One of the top shows for families, according to the Parents Television Council, is Sue Thomas: F.B.Eye, an original series on the positive-values network PAX-TV. Another series from the Christian television team of Gary and Dale Alan Johnson, the show is based on the real-life career of Sue Thomas, an FBI agent who is deaf.

The role is played by Deanna Bray, a deaf actress. One theme of the program is how well deaf people can function in the "hearing world." Both the real and the fictional Sue Thomas got her start as a fingerprint analyst, but the agency discovered that her ability to read lips is priceless when it comes to long-distance surveillance. Agent Thomas can read the bad guys' lips through her binoculars, which means undercover agents do not have to risk their lives if their "wires" are discovered.
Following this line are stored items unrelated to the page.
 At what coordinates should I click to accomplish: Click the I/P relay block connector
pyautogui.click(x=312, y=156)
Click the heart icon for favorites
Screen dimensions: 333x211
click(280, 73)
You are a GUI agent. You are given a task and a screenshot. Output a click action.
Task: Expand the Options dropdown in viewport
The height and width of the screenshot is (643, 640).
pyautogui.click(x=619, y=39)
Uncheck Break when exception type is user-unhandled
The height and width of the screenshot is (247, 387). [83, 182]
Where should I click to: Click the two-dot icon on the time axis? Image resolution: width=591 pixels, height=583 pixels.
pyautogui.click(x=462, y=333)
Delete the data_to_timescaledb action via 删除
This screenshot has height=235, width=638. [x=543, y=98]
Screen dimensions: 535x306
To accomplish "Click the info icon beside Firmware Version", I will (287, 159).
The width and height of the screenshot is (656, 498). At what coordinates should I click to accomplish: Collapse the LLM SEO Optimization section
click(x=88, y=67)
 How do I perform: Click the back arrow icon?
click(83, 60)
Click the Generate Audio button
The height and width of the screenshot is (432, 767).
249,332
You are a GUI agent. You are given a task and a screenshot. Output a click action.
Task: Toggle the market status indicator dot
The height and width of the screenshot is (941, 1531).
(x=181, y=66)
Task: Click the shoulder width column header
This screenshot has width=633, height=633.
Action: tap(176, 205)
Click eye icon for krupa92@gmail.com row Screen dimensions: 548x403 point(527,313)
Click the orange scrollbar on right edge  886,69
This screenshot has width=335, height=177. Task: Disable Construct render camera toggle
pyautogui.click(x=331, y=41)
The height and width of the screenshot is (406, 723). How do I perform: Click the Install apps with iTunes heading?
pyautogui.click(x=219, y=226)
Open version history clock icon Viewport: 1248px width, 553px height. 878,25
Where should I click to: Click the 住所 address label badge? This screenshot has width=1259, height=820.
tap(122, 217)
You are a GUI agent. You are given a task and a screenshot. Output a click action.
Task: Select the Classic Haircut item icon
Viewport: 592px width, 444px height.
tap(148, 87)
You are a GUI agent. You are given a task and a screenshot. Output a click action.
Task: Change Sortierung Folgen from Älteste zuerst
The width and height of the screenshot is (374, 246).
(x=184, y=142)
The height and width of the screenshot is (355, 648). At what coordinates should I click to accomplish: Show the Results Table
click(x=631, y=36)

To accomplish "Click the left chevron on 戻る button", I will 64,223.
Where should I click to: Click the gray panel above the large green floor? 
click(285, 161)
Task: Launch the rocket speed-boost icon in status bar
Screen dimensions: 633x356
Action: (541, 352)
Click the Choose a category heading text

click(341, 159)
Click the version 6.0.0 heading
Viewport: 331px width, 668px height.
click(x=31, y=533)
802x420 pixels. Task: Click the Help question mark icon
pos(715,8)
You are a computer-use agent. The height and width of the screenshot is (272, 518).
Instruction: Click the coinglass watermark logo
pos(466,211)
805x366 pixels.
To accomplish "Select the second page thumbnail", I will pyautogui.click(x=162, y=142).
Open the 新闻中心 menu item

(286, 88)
Sue Thomas is a cop show, so sometimes people get killed, but there is no blood and little violence to speak of. There is no cynicism in the FBI team, no "gritty realism" as is common on the new breed of cop shows. Typically, Sue Thomas has two plots: a crime story (such as trying to catch an al-Qaeda arms dealer) and a personal story of one of the regular characters (a husband has trouble coming to terms with his wife's pregnancy).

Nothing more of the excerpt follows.